The problem is an outgrowth of the Bush administration's belief in the unitary executive, said Baltimore, the president of the California Institute of Technology. That legal theory, he said, argues that the Constitution vests the power to execute federal law in the president, limiting the powers of Congress and the judiciary.
The problem for researchers, Baltimore said: Nearly all U.S. science is funded through the executive branch.
"It is no accident that we are seeing such an extensive suppression of science," he added at the session Saturday. "I think it's a theory of government, a theory of government we need to vociferously oppose."
Baltimore's comments came during a session organized by the Union of Concerned Scientists. Since 2004, the organization has circulated a letter demanding freedom from censorship for government scientists. More than 8,000 scientists have signed the statement, including nearly 50 Nobel laureates and 63 National Medal of Science recipients, the group said.
The letter "seemed to me to encapsulate a feeling that had been growing in me over a period of time about the position truth had in the present administration," Baltimore said. "We as scientists saw this very dearly."
Some fear 'brain drain'
The current political atmosphere could lead to a long-term "brain drain" from government agencies that safeguard the nation's health and security, said Susan Wood, former director of women's health programs at the Food and Drug Administration.

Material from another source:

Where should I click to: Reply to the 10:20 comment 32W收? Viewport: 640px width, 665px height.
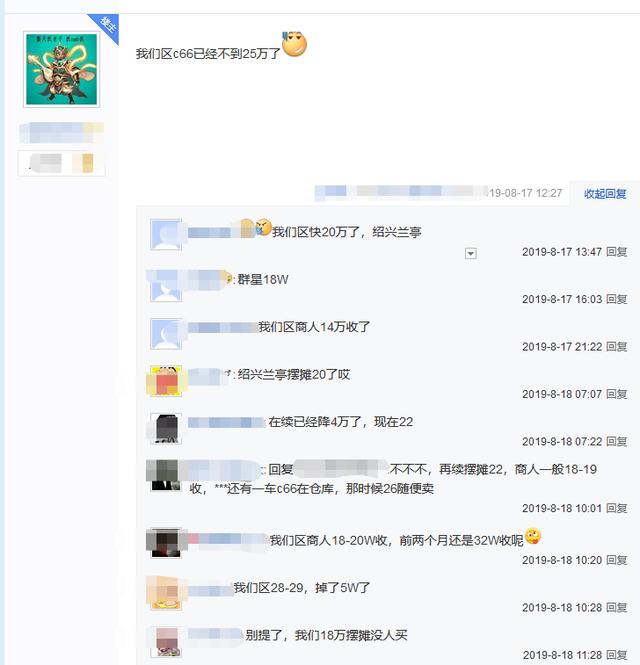click(x=616, y=561)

Scientists "will move on," Wood said, citing her own case. She resigned from FDA last summer after the agency overruled an expert panel that recommended making emergency contraception available over-the-counter.

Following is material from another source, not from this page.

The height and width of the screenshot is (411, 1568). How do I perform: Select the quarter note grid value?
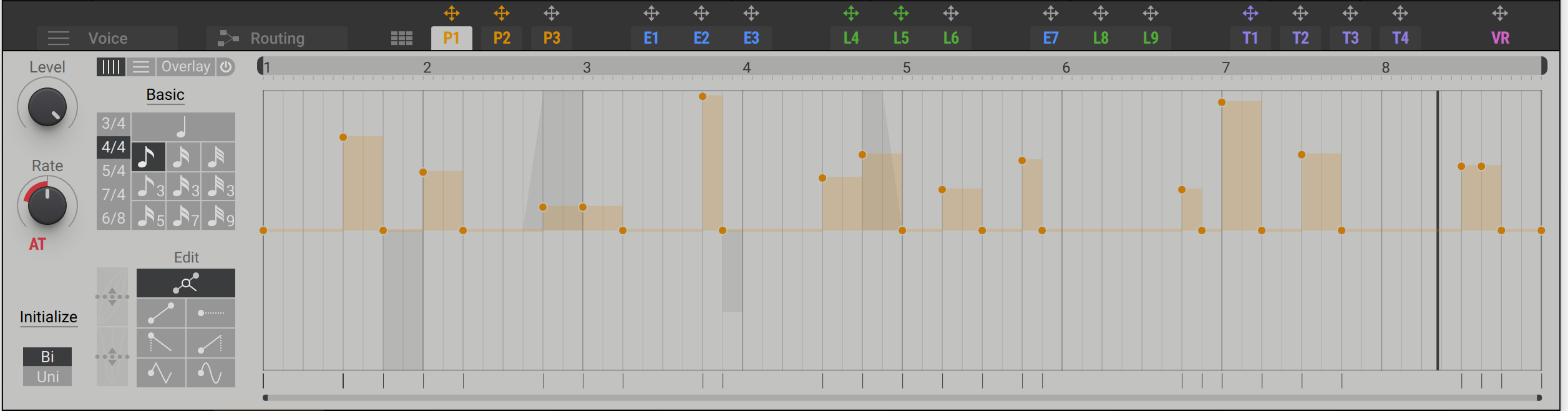pos(183,127)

"Whether you care about reproductive health worries ... or good governance, you should care about what happened here," Wood said. "It's setting off the alarm bell that things are quite wrong and out of sync."
The problem is not limited to the White House, said Dan Kammen, a professor of public policy and director of the Renewable and Appropriate Energy Laboratory at the University of California-Berkeley.
Kammen was invited to testify before the House Science Committee last fall on the controversial strategic plan for the federal Climate Change Technology Program, of which he is critical. But days before the hearing, the panel rescinded his invitation and those of all witnesses save one Bush administration official, in what he said was a bid to avoid discussion of the CCTP plan's significant flaws.
But not all of the speakers offered such vociferous criticism of the current administration.
"Scientists have a responsibility," said former National Science Foundation director Rita Colwell. "It's necessary for us to speak but also to maintain the peer-review system ... and to recognize our own areas of conflict of interest."
Colwell was careful to note that during her six-year tenure -- overlapping both the administration of presidents Clinton and George W. Bush -- that she never felt any political pressure. "I want to make that very clear," she said.
Still, she noted, that situation seems to be changing, with the incidence of scientific censorship by the federal government "rising with disturbing frequency."